DATA IN THIS EXERCISE >>
****************

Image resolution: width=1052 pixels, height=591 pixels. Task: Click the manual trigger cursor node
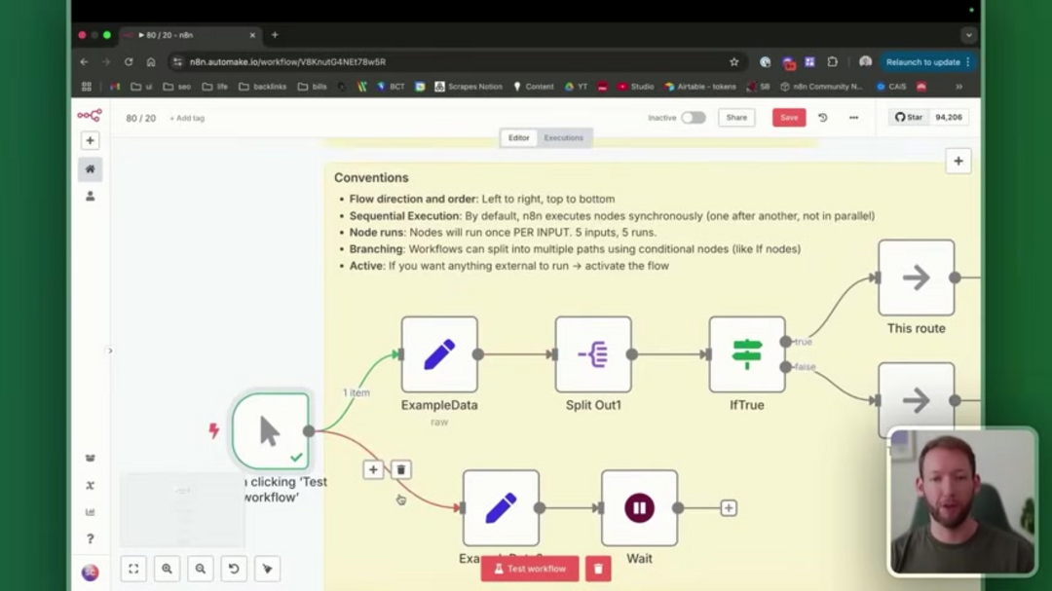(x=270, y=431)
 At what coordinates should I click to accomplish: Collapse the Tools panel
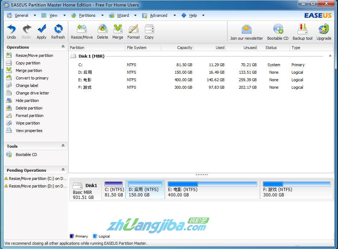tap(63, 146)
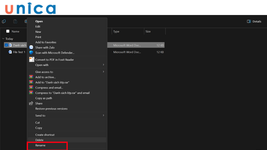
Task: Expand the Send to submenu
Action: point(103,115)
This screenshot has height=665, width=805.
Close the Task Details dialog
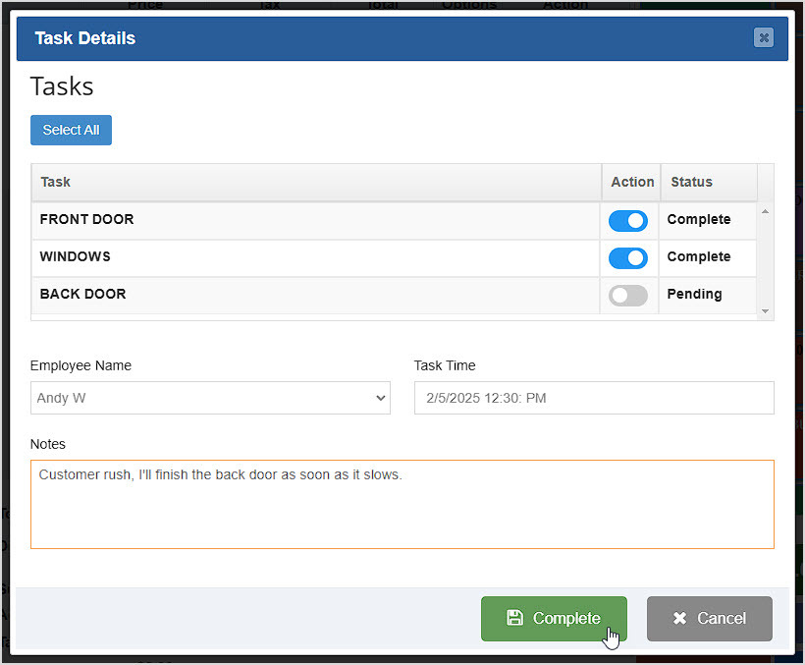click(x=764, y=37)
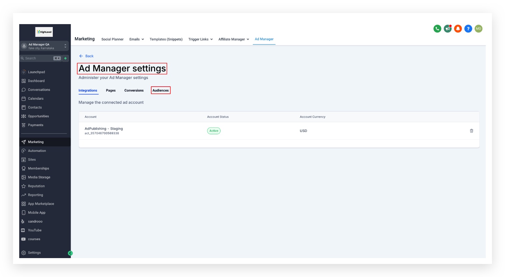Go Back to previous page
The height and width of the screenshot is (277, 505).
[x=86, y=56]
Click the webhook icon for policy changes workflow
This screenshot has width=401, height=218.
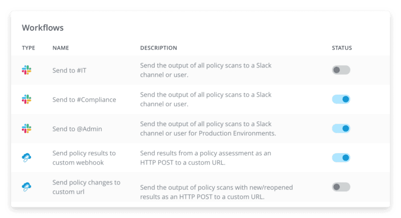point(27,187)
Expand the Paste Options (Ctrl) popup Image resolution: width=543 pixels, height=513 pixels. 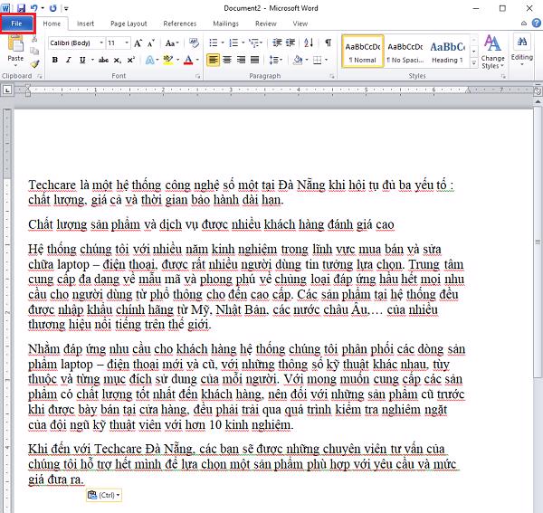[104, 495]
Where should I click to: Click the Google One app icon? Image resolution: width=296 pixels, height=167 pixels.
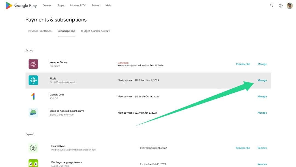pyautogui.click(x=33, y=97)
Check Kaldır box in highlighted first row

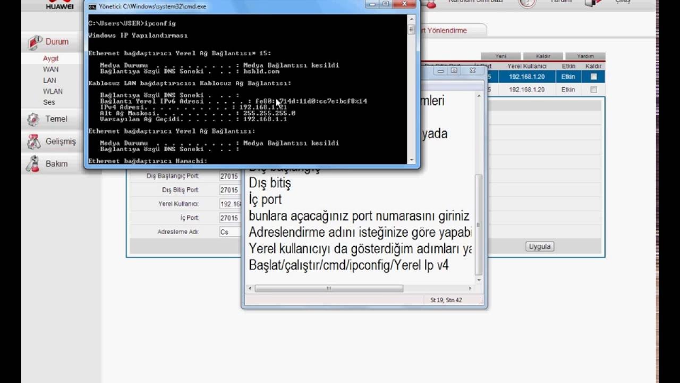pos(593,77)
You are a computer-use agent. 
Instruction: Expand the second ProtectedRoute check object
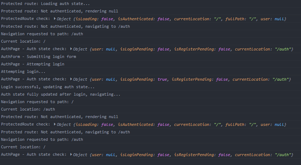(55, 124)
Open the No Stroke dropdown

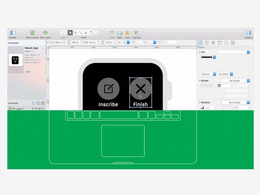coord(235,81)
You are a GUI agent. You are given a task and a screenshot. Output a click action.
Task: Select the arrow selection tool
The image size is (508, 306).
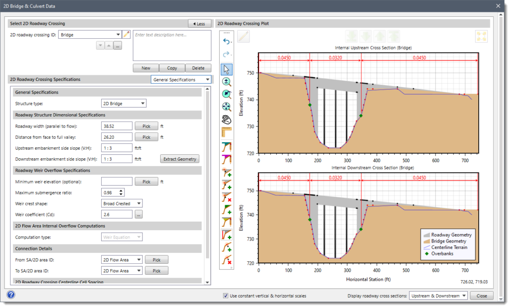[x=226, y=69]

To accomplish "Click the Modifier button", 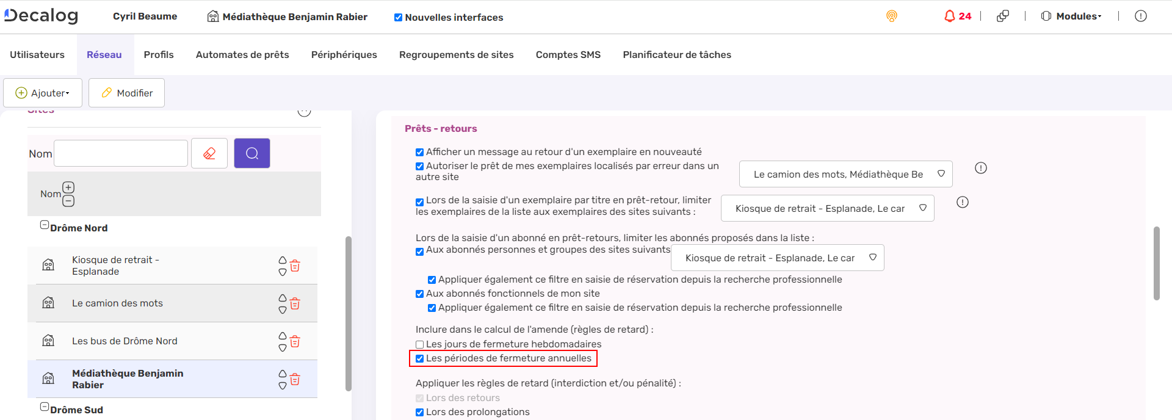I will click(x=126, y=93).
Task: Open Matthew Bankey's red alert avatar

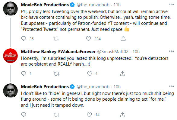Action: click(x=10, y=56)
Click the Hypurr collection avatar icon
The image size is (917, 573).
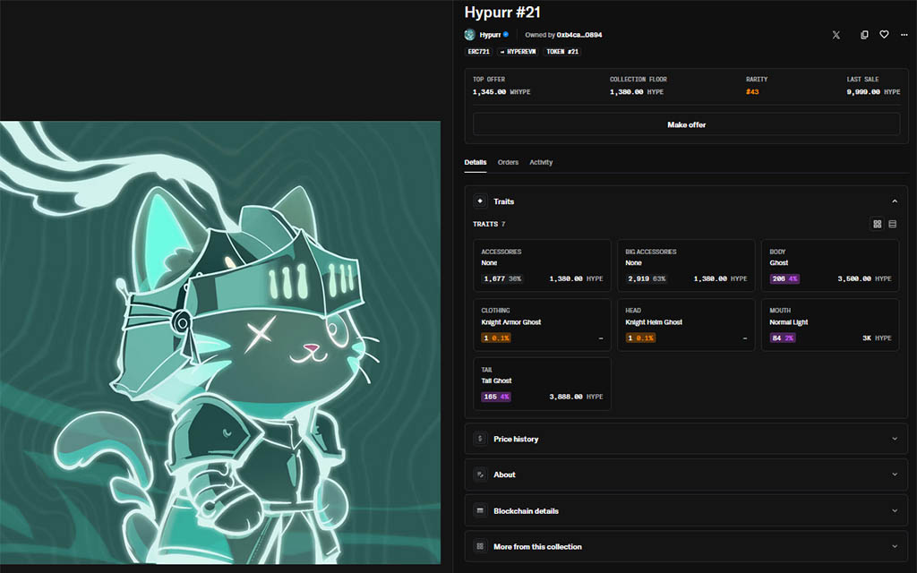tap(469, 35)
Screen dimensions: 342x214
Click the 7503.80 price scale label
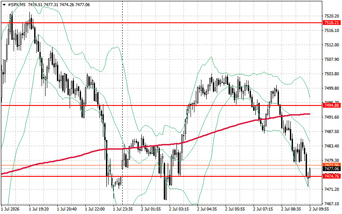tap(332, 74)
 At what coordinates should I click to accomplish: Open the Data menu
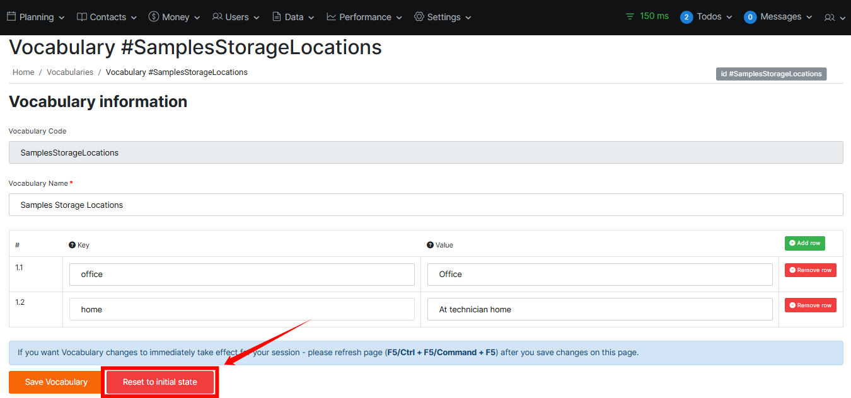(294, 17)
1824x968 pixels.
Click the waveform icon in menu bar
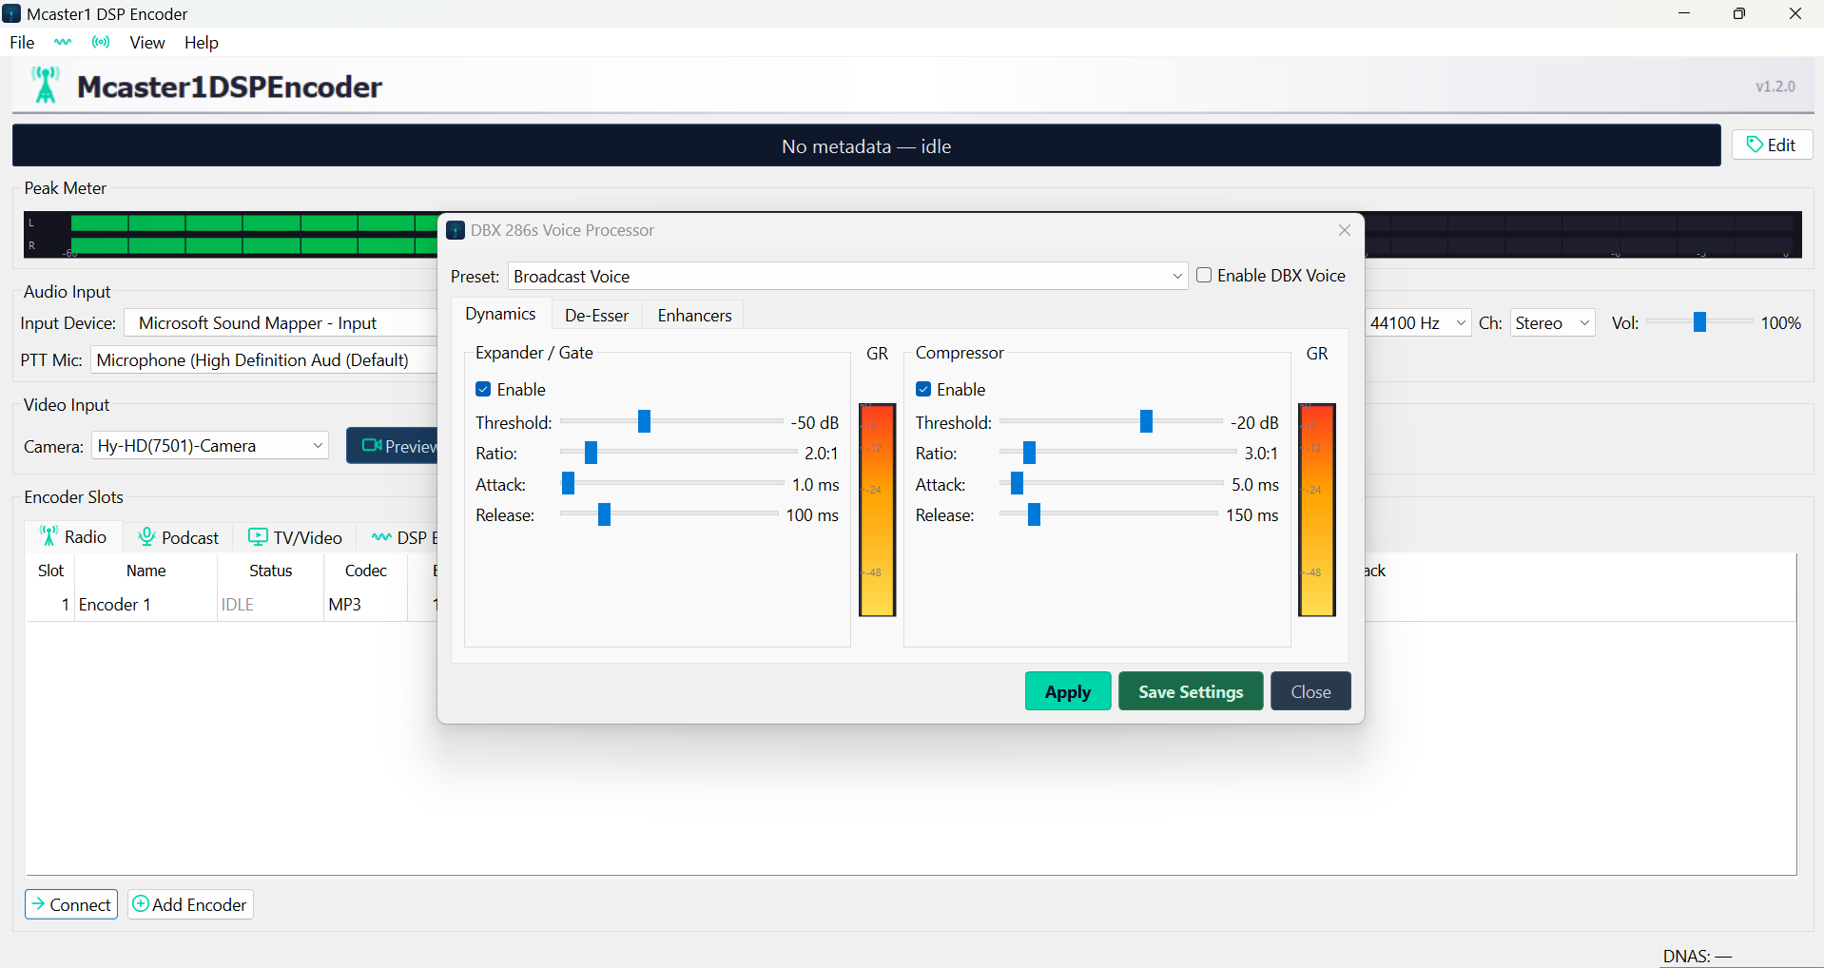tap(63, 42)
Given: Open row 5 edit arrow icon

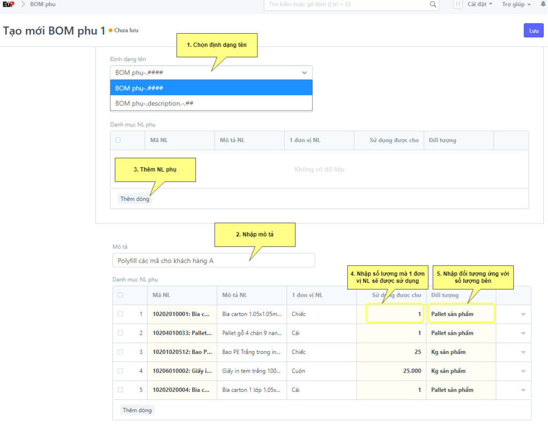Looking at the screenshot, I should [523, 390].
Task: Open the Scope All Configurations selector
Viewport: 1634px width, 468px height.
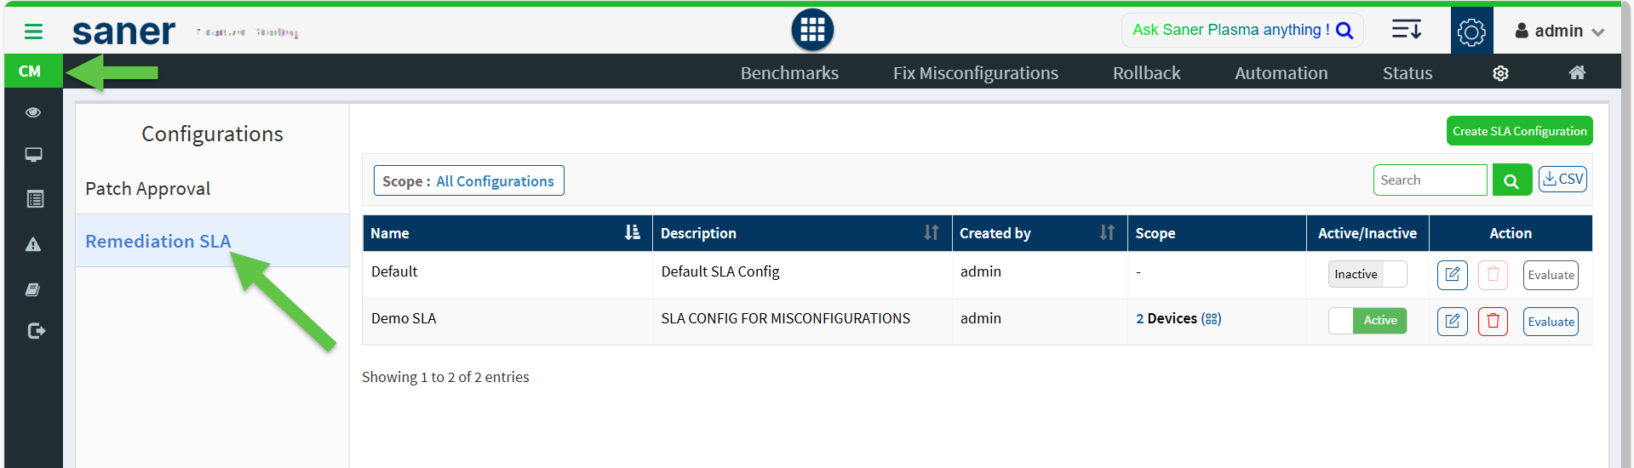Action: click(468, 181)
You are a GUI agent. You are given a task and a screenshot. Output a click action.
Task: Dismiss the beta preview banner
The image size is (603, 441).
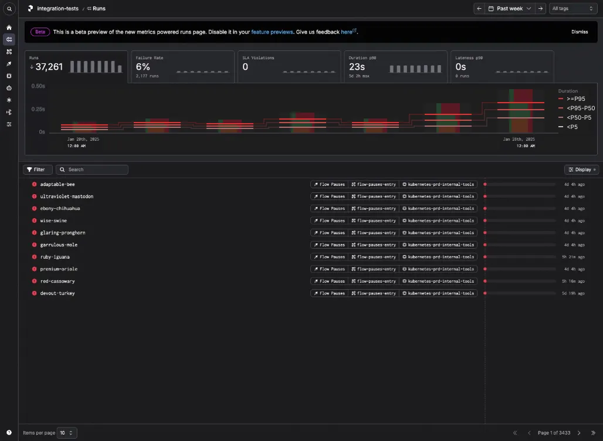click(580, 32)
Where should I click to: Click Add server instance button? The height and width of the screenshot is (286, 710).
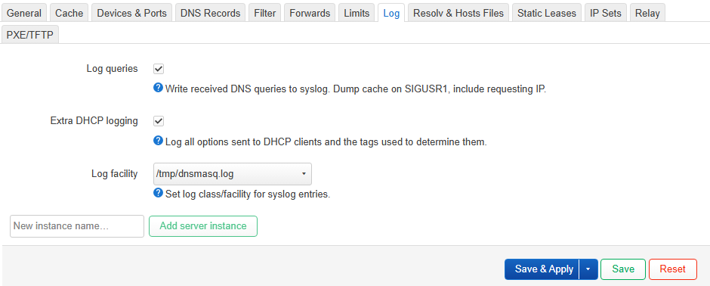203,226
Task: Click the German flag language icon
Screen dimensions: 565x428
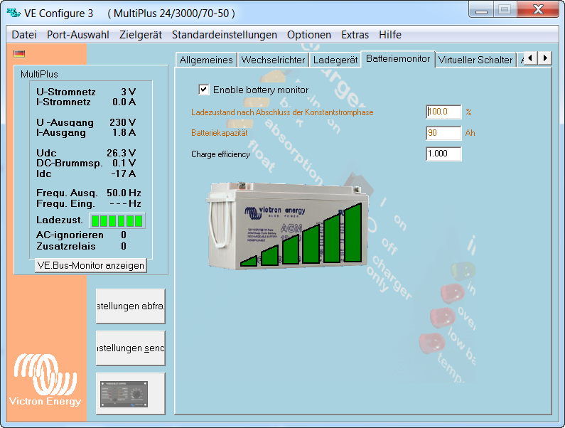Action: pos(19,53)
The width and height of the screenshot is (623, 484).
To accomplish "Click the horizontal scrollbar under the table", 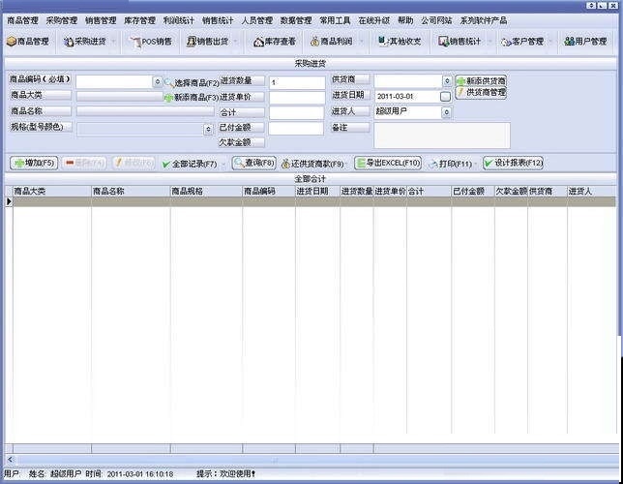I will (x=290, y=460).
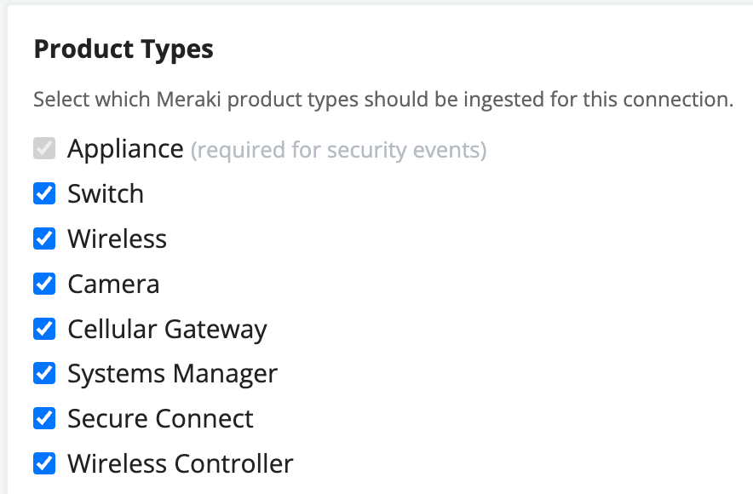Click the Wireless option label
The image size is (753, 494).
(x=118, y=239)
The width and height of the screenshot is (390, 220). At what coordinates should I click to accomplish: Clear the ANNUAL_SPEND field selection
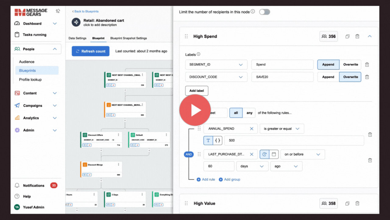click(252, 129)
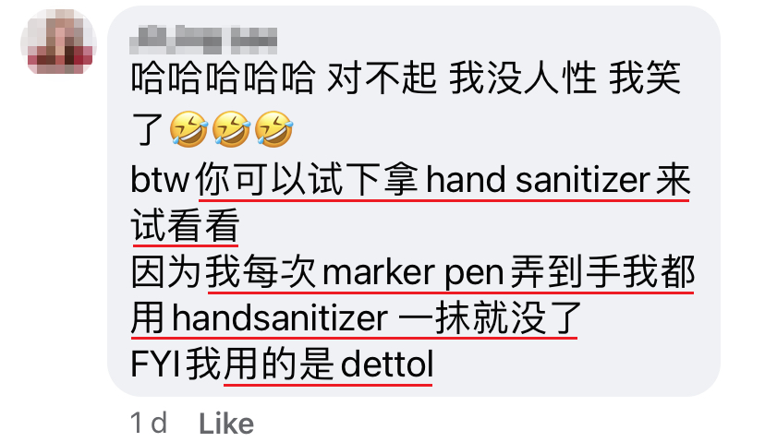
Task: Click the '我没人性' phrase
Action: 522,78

****************

BRIEF >> What you write must match the listing exactly, from the line with "Click the 7503.80 price scale label" up to and including the line with "The width and height of the screenshot is (623, 484).". Pictures stay out.

WORKED SOLUTION >>
Click the 7503.80 price scale label
tap(332, 74)
 At what coordinates should I click to accomplish: Open the Data menu
(294, 17)
1824x968 pixels.
Click the waveform icon in menu bar
tap(63, 42)
Given: Open row 5 edit arrow icon

Looking at the screenshot, I should [523, 390].
Task: Open the Scope All Configurations selector
Viewport: 1634px width, 468px height.
Action: click(468, 181)
You are a GUI agent. You are given a task and a screenshot. Output a click action.
Task: Dismiss the beta preview banner
The image size is (603, 441).
click(580, 32)
Where should I click to: Click Add server instance button? The height and width of the screenshot is (286, 710).
203,226
Task: Click the German flag language icon
Screen dimensions: 565x428
Action: pos(19,53)
The width and height of the screenshot is (623, 484).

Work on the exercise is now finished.